In particular we try to provide

  1. 1.

    a better understanding of the Crandall-Ishii maximum principle

  2. 2.

    a proof for the comparison argument which uses V (0) and V ′(0)

  3. 3.

    an understanding that the concept, being rather technical, is of major importance for applications (numerics and understanding control problems).

For this, we think that a complete and detailed proof for the Crandall-Ishii comparison argument should be included in this section, although for smooth reading one would transfer the proof to an appendix.

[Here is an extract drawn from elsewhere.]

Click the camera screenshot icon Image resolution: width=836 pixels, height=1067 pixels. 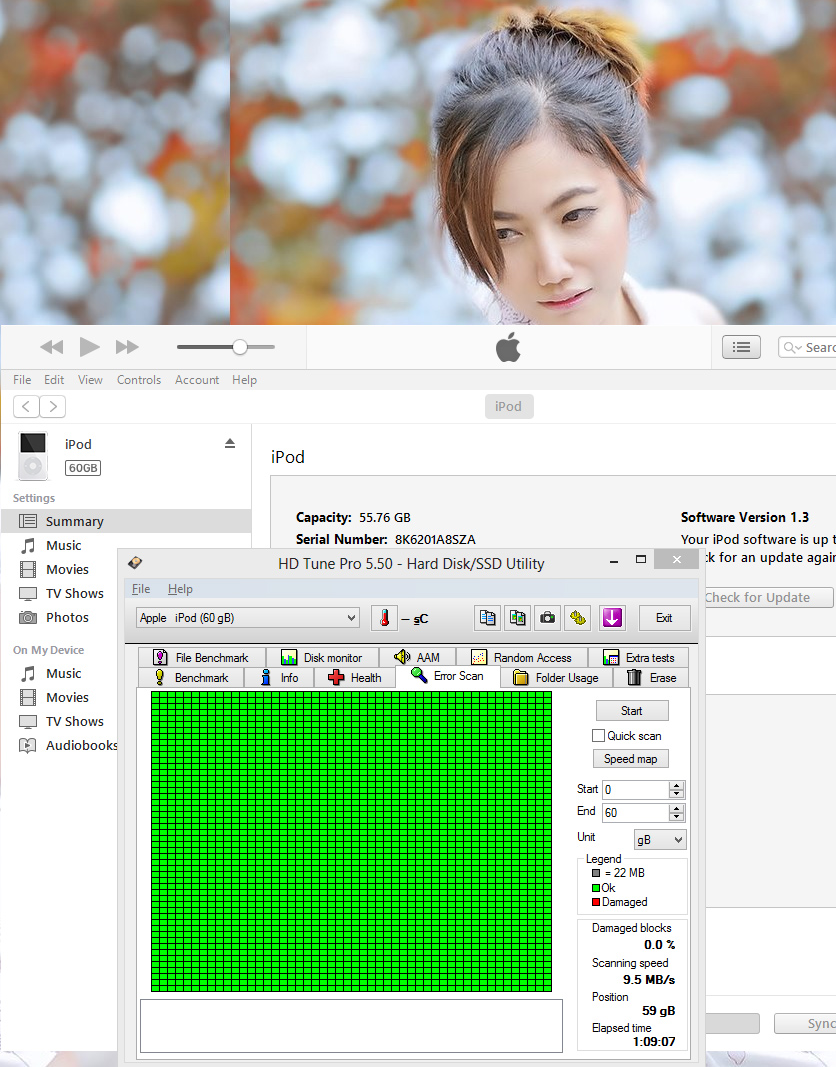(547, 618)
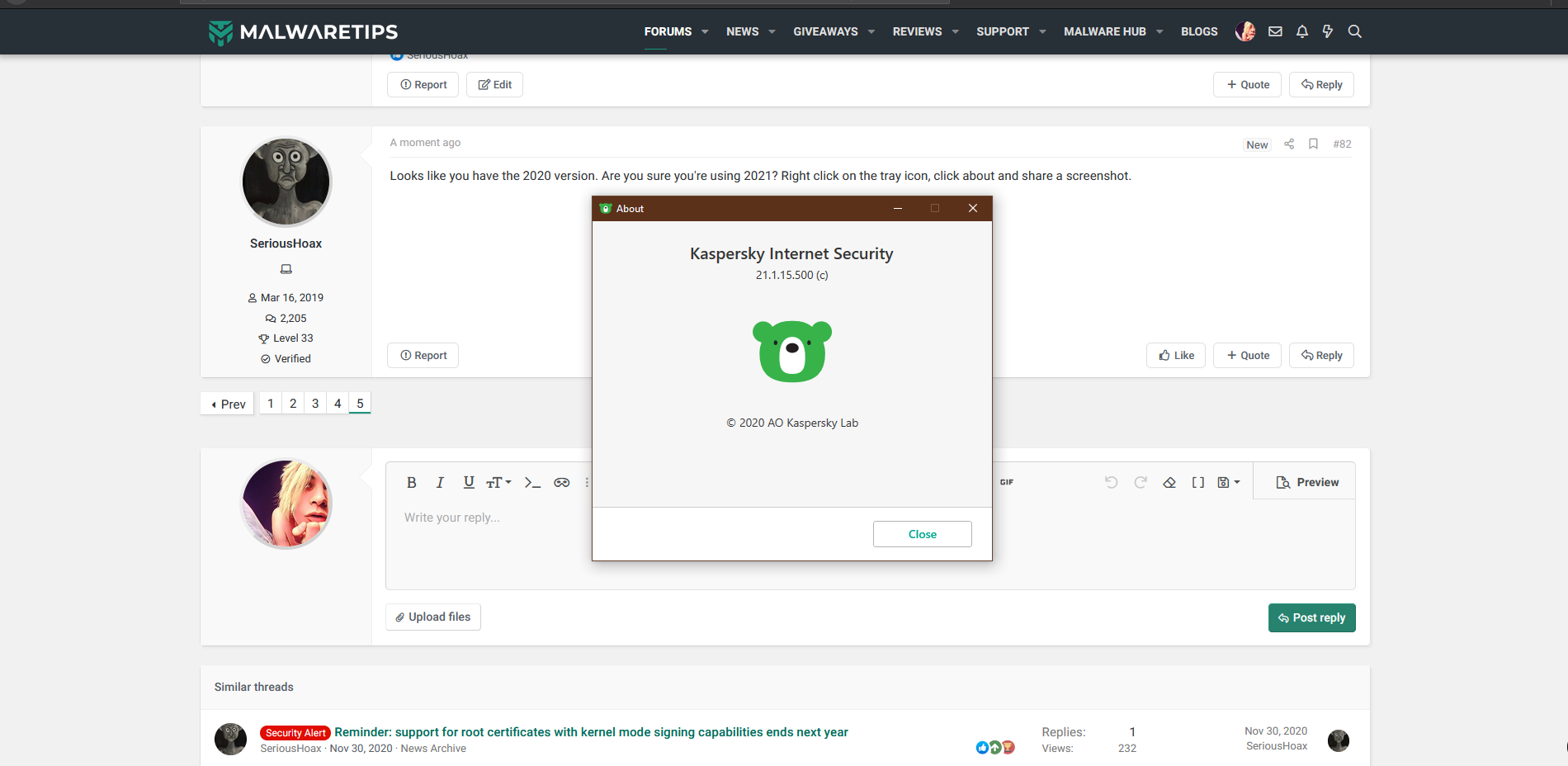Insert a link in the editor
The image size is (1568, 766).
tap(562, 483)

Value functions are not always smooth, the viscosity concept is useful to deal with these value functions. Here are two figures from optimization problems with singular value functions; they come from the optimal investment problem with constraint sets \(\mathcal{A}(s)\): the amount A(s) invested in stock must lie in \(\mathcal{A}(s)\) when we are in state s. In both figures the blue line shows the proportion A(s)∕s invested, while the black is the first derivative of the value function V (s) (Figs. 2 and 3).

Fig. 2
figure 2

\(\mathcal{A}(s) =\{ 0\},\) \(s <1,\mathcal{A}(s) = [0,\infty ),s \geq 1\)

Fig. 3
figure 3

\(\mathcal{A}(s) = [0,\infty ),\) \(s <1,\mathcal{A}(s) =\{ 0\},s \geq 1\)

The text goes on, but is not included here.